- Trecho da página
_____

… De que lado você está? É preciso escolher um lado?

Daí você está assistindo um filme e você se pega torcendo para vilão. Já aconteceu com você? E ai você se pergunta: “Será que eu sou do mau?” Quem nunca?

Foi-se o tempo em que o bem e o mau eram extremos. Atualmente, os personagens mais interessantes e melhor caracterizados apresentam um pouco dos dois, tornando-os mais próximo da natureza humana.

Nessa semana tivemos a estreia do Deadpool 2, que superou as expectativas em todos os sentidos. Assim como no primeiro filme, Ryan Reynolds continua com a zoeira com os heróis, e apresenta um personagem que arranca lágrimas e gargalhadas, um cara que faz piada com o próprio sofrimento e questiona os padrões sem ser taxado como “mocinho” ou “bandido”.

 

 

Outro exemplo é o vilão Thanos, do filme “ Vingadores: Guerra infinita”, um personagem um pouco menos querido (sem spoilers), mas muito temido e admirado por seu poder. Pode não ser o seu personagem favorito, mas tem muita gente por ai ostentando uma camiseta do maior vilão de todos os tempos. (rsrsr)

 

 

Falar de vilões queridos e não falar do lendário vilão de Star Wars, é imperdoável. Na minha opinião, esse personagem é o que melhor exemplifica a complexidade da natureza humana, composta pelos dois lados. A trajetória de Anakin Skywalker se aproxima do que acontece com muitas pessoas em seus conflitos psicológicos, que motivados pelo medo de perder algo ou alguém, estão dispostos a fazer qualquer coisa. E acabam tomando decisões questionáveis e tomando caminhos obscuros. Mas, assim como Darth Vader, em algum momento da vida têm a oportunidade de se reconciliar com o seu passado, e mudar de lado novamente.

 

 

O fato é que gostar mais do vilão do que do herói não te faz mau ou bom, porque na verdade somos um equilíbrio entre as duas forças (mas isso não significa que estaremos equilibrados sempre). Nossas atitudes falam mais sobre nós do que nossos gostos particulares e a nossa trajetória é formada por vários momentos em que podemos tender para um lado ou para o outro, mas não se preocupe, sempre teremos a oportunidade de fazer escolhas diferentes.

_____

- Os dados
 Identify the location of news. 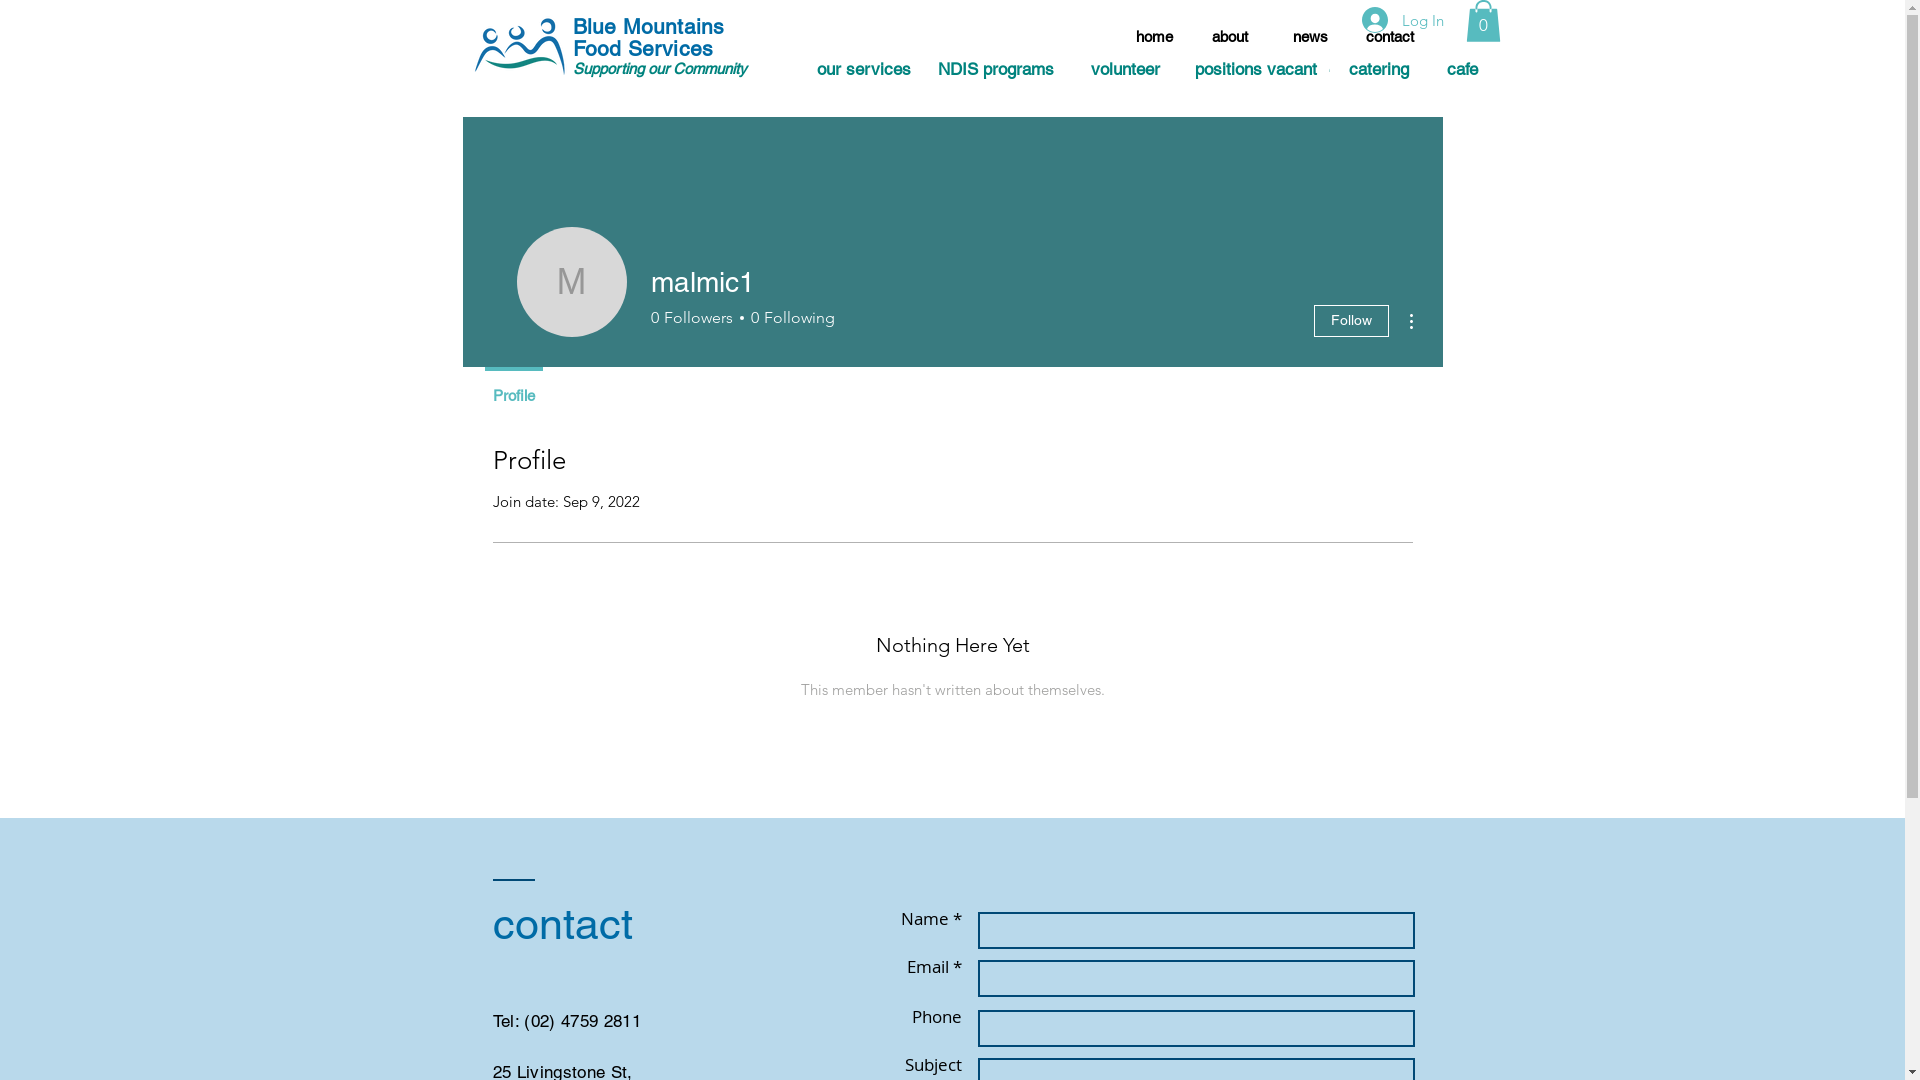
(1310, 36).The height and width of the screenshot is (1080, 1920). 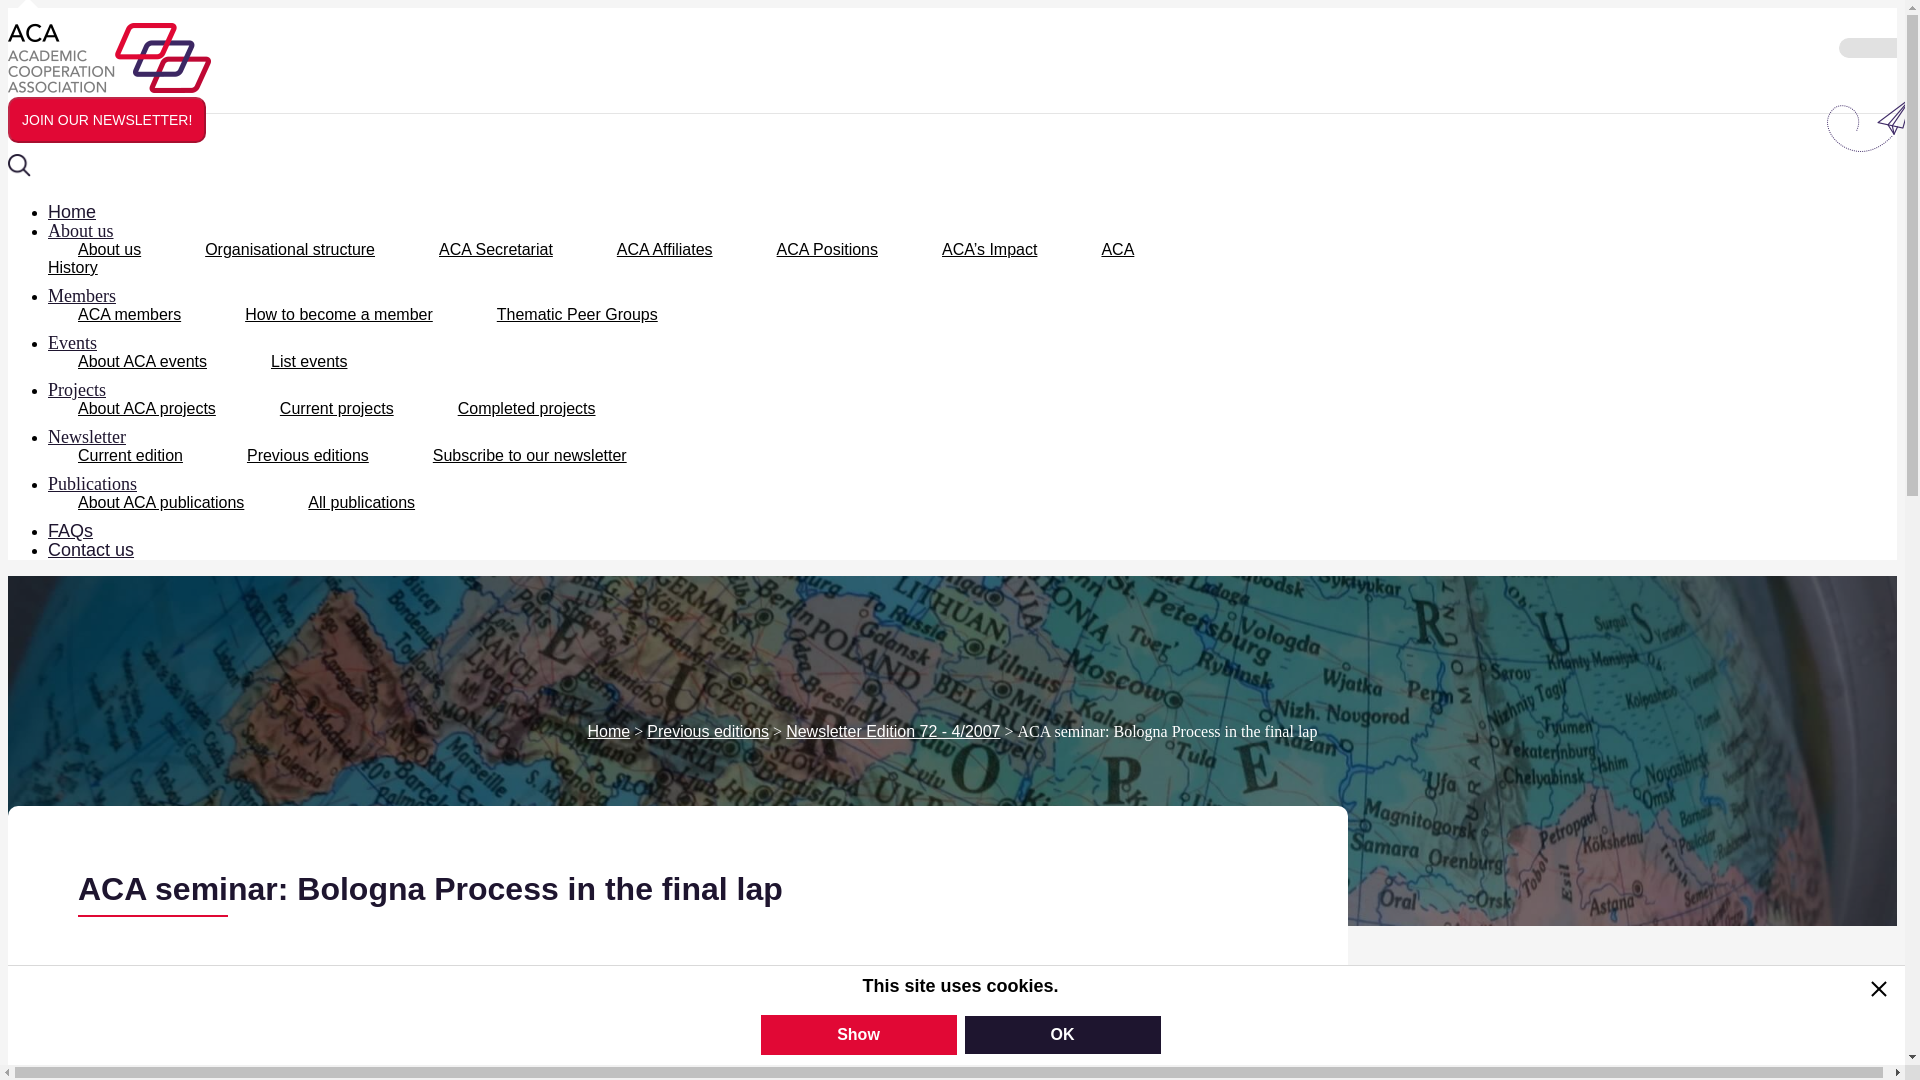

_____

- Instruções da tarefa
Responda com base no texto sobre vilões do cinema:
(a) Qual filme teve a estreia "nessa semana"?
(b) Segundo o texto, de que filme é o vilão Thanos?
(c) Que ator "continua com a zoeira com os heróis"?

- Resultado do exercício
(a) Deadpool 2.
(b) De "Vingadores: Guerra infinita".
(c) Ryan Reynolds.